The Google Recorder app.

Courtesy of Google

Speaking of, regardless of the video call app you use, Chromebook Plus laptops now have a studio-style mic option to better isolate your voice and cut the background chatter, and there are appearance enhancements to brighten up the face or adjust the lighting.

Those features outside of Quick Insert are exclusive to Chromebook Plus machines. This is a standard Google created last year that establishes a strict hardware specification manufacturers must adhere to if they want to sit under that label. The point is to ensure a certain level of polish on these Chromebooks, which start at around $350. But Google isn’t forgetting about all the non-Chromebook Plus laptops.

A few things are coming to all Chromebooks (well, ones still supported). Welcome Recap, for example, gives you an overview of where you left off, with an image of the last webpage you were on and all the other apps you still had open, in case you wanted to jump right back in the next day. Focus mode—which first debuted on Android phones—is now baked into ChromeOS, allowing you to turn on Do Not Disturb and silence notifications if you want to get in the zone. There’s even a YouTube Music integration to play soundscapes to get you in the right mood. And in the launcher tray, there’s a section to pin certain files for quick access, and ChromeOS will suggest recently opened Google Docs or Slides.

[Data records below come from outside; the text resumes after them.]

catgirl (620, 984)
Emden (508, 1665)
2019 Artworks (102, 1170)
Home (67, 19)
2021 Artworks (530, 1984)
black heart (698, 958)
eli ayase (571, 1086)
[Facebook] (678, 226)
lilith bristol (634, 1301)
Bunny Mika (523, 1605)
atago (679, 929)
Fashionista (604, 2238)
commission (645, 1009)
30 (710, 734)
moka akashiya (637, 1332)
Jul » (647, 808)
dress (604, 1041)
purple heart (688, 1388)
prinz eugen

Surprisingly, Google’s Gemini chatbot is now available on all Chromebooks—this used to be exclusive to Chromebook Plus models—though Google will only offer three months of free access to the Google One AI Premium Plan if you buy a new Chromebook (which nets you access to Gemini Advanced). If you buy a Chromebook Plus, Google’s still running the promotion that gets you the same free perk for 12 months.

New Chromebooks

There’s some shiny new hardware to go along with these new software features. First up is a long-awaited update to the Lenovo Duet, a portable laptop we’ve loved in prior iterations. This 2-in-1 detachable laptop comes with a kickstand to prop the 11-inch 2K screen upright and includes a keyboard for when you don’t want to use it in tablet mode. Google says it has updated the palm rejection models in ChromeOS so drawing on this slate with a stylus will be far less frustrating.

It’s powered by a MediaTek Kompanio 838 processor with 8 GB of RAM, and remember, since this is not a Chromebook Plus model, performance on this machine likely won’t impress. But if you’re using it for word processing and a few Chrome tabs, it’ll do the job. It comes with 128 GB of storage, an 8-megapixel rear camera, and a 5-MP selfie camera. It costs $349.

The Lenovo Chromebook Duet.

Courtesy of Google

The stylus and the rear camera are showcased on the Lenovo Chromebook Duet tablet.

Photograph: Julian Chokkattu

The Samsung Galaxy Chromebook Plus is Samsung’s first Chromebook Plus laptop and it’s also the thinnest and lightest to date. It weighs 2.58 pounds despite the 15.6-inch screen—for context, a 15-inch MacBook Air weighs 3.3 pounds. This one is a clamshell, but you get an OLED display, a superior Intel Core 3 100U processor along with 8 GB of RAM and 256 GB of storage.

The Samsung Galaxy Chromebook Plus.

Courtesy of Google

Photograph: Julian Chokkattu

Both of these laptops are launching in October.